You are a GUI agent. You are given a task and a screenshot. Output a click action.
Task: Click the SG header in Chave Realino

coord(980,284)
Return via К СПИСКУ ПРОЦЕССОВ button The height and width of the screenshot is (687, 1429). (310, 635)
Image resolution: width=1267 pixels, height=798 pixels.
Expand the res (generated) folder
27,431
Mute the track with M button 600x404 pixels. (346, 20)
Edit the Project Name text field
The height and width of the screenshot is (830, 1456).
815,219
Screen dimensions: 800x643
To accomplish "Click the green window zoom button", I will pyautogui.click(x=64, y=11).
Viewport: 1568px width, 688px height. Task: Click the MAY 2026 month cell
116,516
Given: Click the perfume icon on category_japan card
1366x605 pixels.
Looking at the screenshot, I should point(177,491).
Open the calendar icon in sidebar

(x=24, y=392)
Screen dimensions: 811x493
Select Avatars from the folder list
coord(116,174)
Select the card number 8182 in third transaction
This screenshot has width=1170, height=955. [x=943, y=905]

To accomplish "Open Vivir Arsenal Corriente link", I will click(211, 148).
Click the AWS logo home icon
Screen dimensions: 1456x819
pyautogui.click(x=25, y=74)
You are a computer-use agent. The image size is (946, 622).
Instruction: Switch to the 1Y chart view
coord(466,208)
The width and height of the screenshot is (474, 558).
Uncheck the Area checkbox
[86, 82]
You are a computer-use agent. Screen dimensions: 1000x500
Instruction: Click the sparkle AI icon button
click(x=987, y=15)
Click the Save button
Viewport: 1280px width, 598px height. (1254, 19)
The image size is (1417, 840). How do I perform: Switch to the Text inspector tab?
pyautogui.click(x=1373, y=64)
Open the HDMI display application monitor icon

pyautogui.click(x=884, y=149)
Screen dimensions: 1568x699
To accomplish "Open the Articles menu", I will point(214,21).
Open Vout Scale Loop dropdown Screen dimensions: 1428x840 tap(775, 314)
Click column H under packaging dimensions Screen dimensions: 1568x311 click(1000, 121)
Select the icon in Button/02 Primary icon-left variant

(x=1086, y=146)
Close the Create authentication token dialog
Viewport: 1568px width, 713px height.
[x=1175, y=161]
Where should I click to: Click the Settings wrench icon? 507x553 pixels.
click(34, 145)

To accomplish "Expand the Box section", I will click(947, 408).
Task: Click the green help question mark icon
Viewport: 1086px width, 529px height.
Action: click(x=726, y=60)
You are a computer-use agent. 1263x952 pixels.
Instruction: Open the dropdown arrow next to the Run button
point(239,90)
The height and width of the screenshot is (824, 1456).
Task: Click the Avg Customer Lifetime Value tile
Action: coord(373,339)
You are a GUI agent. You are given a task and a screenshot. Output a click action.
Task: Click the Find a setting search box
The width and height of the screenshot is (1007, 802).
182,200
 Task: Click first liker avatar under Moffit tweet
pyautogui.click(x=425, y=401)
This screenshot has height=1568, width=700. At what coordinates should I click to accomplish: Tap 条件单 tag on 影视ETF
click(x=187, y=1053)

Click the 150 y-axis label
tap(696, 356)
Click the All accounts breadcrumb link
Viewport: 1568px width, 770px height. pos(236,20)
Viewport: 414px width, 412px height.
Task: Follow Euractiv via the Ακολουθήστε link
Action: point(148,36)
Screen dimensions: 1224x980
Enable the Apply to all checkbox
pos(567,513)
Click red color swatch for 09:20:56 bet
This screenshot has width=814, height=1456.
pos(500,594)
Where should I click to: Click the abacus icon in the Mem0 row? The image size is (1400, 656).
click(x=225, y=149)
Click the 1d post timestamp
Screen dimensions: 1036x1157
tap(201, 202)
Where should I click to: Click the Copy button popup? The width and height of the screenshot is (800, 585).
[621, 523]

* * * *

▶ Exercise objective
Output the lines of these entries as a numbered list, leaving out blank lines.

▶ Exercise output
1. You are a GUI agent. You are given a task and a screenshot. Output a click action.
2. Task: Click the SG header in Chave Realino
3. coord(980,284)
4. Return via К СПИСКУ ПРОЦЕССОВ button The height and width of the screenshot is (687, 1429). (310, 635)
5. Image resolution: width=1267 pixels, height=798 pixels.
6. Expand the res (generated) folder
7. 27,431
8. Mute the track with M button 600x404 pixels. (346, 20)
9. Edit the Project Name text field
10. The height and width of the screenshot is (830, 1456).
11. 815,219
12. Screen dimensions: 800x643
13. To accomplish "Click the green window zoom button", I will pyautogui.click(x=64, y=11).
14. Viewport: 1568px width, 688px height. Task: Click the MAY 2026 month cell
15. 116,516
16. Given: Click the perfume icon on category_japan card
17. 1366x605 pixels.
18. Looking at the screenshot, I should point(177,491).
19. Open the calendar icon in sidebar
20. (x=24, y=392)
21. Screen dimensions: 811x493
22. Select Avatars from the folder list
23. coord(116,174)
24. Select the card number 8182 in third transaction
25. This screenshot has width=1170, height=955. [x=943, y=905]
26. To accomplish "Open Vivir Arsenal Corriente link", I will click(211, 148).
27. Click the AWS logo home icon
28. Screen dimensions: 1456x819
29. pyautogui.click(x=25, y=74)
30. You are a computer-use agent. The image size is (946, 622).
31. Instruction: Switch to the 1Y chart view
32. coord(466,208)
33. The width and height of the screenshot is (474, 558).
34. Uncheck the Area checkbox
35. [86, 82]
36. You are a computer-use agent. Screen dimensions: 1000x500
37. Instruction: Click the sparkle AI icon button
38. click(x=987, y=15)
39. Click the Save button
40. Viewport: 1280px width, 598px height. (1254, 19)
41. The image size is (1417, 840). How do I perform: Switch to the Text inspector tab?
42. pyautogui.click(x=1373, y=64)
43. Open the HDMI display application monitor icon
44. pyautogui.click(x=884, y=149)
45. Screen dimensions: 1568x699
46. To accomplish "Open the Articles menu", I will point(214,21).
47. Open Vout Scale Loop dropdown Screen dimensions: 1428x840 tap(775, 314)
48. Click column H under packaging dimensions Screen dimensions: 1568x311 click(1000, 121)
49. Select the icon in Button/02 Primary icon-left variant
50. (x=1086, y=146)
51. Close the Create authentication token dialog
52. Viewport: 1568px width, 713px height.
53. [x=1175, y=161]
54. Where should I click to: Click the Settings wrench icon? 507x553 pixels.
55. click(34, 145)
56. To accomplish "Expand the Box section", I will click(947, 408).
57. Task: Click the green help question mark icon
58. Viewport: 1086px width, 529px height.
59. Action: click(x=726, y=60)
60. You are a computer-use agent. 1263x952 pixels.
61. Instruction: Open the dropdown arrow next to the Run button
62. point(239,90)
63. The height and width of the screenshot is (824, 1456).
64. Task: Click the Avg Customer Lifetime Value tile
65. Action: coord(373,339)
66. You are a GUI agent. You are given a task and a screenshot. Output a click action.
67. Task: Click the Find a setting search box
68. The width and height of the screenshot is (1007, 802).
69. 182,200
70.  Task: Click first liker avatar under Moffit tweet
71. pyautogui.click(x=425, y=401)
72. This screenshot has height=1568, width=700. At what coordinates should I click to accomplish: Tap 条件单 tag on 影视ETF
73. click(x=187, y=1053)
74. Click the 150 y-axis label
75. tap(696, 356)
76. Click the All accounts breadcrumb link
77. Viewport: 1568px width, 770px height. pos(236,20)
78. Viewport: 414px width, 412px height.
79. Task: Follow Euractiv via the Ακολουθήστε link
80. Action: point(148,36)
81. Screen dimensions: 1224x980
82. Enable the Apply to all checkbox
83. pos(567,513)
84. Click red color swatch for 09:20:56 bet
85. This screenshot has width=814, height=1456.
86. pos(500,594)
87. Where should I click to: Click the abacus icon in the Mem0 row? The image size is (1400, 656).
88. click(x=225, y=149)
89. Click the 1d post timestamp
90. Screen dimensions: 1036x1157
91. tap(201, 202)
92. Where should I click to: Click the Copy button popup? The width and height of the screenshot is (800, 585).
93. [621, 523]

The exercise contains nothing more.